Crookston Inn granted dance permit for event, council members question process
The City of Crookston’s “dance permit” process came under question after the city council recently approved a permit for the Crookston Inn’s upcoming parking lot party. The Inn will have live music with band “Tripwire” on September 2 and will serve alcohol outdoors so they, like others that host public events with the potential of alcohol being served, had to go through the process of filling out a form, providing a site map and having a resolution either approved or denied by the council.
After the Inn’s resolution was introduced, which reads, “Resolution to Approve Dispensing and Consumption of Intoxicating Liquor and Dance Permit on premises at Crookston Inn Parking Lot”, Ward 6 council member Dylane Klatt asked if the process was supposed to be as difficult. City Administrator Amy Finch told Klatt and other council members that while the city’s application is a “bit cumbersome” the particular ordinance needs to be brought up to date.

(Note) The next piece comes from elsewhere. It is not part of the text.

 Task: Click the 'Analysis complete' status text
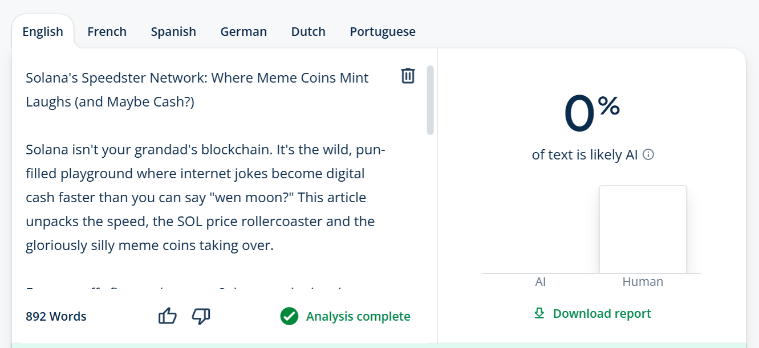pyautogui.click(x=358, y=317)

Finch said the League of Minnesota Cities has models to consider and they’re hoping to incorporate a model that will be right for the city, plus they’re looking to define certain social gatherings.
“Ordinance changes do take a bit of time; some of our licenses and applications need to be revamped,” Finch explained. “I acknowledge this process is not ideal.”
At-Large council member Wayne Melbye said he recalls “from days past” there used to be teen dances and dances at the VFW, and the whole idea of the dance permit wasn’t to make funds but to let the police chief know there would be alcohol involved and an event in town. He also mentioned, with past events, there would be an estimated attendance number given so they could hire extra police and “maintain orderly conduct.”
“It used to be pretty simple,” Melbye added. “I’m surprised it was made a little more difficult.”
Finch said she has spoken with law enforcement, reviewed site maps and feels the city has what they need for the Inn’s particular application. Police Chief Paul Biermaier told the council that there was not a plan for extra patrol for that event, but since there are restrictions for movement for the event on the Inn’s property they were “good with that.”